REQUIRED ACTION: Go through each line of the records below and count those with the word "Your"; give only the total.

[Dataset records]
_ _ _ _

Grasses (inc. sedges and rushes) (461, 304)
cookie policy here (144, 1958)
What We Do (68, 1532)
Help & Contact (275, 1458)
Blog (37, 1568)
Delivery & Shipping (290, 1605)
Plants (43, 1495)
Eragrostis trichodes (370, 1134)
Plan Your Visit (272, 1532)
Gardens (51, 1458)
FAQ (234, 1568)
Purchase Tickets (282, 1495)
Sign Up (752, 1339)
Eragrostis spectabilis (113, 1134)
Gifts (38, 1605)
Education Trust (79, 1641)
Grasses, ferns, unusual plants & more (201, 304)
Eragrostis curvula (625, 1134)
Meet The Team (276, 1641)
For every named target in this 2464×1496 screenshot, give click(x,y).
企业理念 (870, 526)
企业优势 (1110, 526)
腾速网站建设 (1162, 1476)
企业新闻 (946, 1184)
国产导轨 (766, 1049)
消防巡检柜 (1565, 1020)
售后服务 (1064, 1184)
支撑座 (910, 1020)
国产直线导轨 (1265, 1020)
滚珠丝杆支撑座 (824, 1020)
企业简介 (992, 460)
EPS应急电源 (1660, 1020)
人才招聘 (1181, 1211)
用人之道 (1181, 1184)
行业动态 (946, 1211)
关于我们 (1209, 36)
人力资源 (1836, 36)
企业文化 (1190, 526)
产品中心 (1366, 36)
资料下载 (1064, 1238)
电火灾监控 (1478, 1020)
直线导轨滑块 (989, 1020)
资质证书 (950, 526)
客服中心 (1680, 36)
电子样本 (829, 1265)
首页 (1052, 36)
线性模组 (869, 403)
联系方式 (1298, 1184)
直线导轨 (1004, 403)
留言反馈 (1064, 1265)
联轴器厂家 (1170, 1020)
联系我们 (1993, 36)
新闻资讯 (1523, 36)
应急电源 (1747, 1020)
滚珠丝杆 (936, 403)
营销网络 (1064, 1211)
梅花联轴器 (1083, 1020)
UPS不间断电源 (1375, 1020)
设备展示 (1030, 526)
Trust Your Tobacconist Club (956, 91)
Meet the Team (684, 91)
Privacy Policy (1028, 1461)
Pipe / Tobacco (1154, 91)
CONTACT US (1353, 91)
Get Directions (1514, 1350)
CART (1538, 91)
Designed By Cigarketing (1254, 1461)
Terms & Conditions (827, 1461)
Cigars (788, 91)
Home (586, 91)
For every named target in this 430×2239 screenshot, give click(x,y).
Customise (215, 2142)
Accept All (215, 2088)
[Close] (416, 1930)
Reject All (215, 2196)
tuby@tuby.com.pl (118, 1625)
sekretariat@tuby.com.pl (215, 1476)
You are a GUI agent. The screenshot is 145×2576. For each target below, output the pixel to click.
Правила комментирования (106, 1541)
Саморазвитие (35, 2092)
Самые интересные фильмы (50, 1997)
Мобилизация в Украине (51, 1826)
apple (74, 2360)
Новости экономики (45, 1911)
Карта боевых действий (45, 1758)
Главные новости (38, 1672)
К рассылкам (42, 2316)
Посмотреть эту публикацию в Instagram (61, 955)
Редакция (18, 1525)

_ _ _ _

REPLY: 2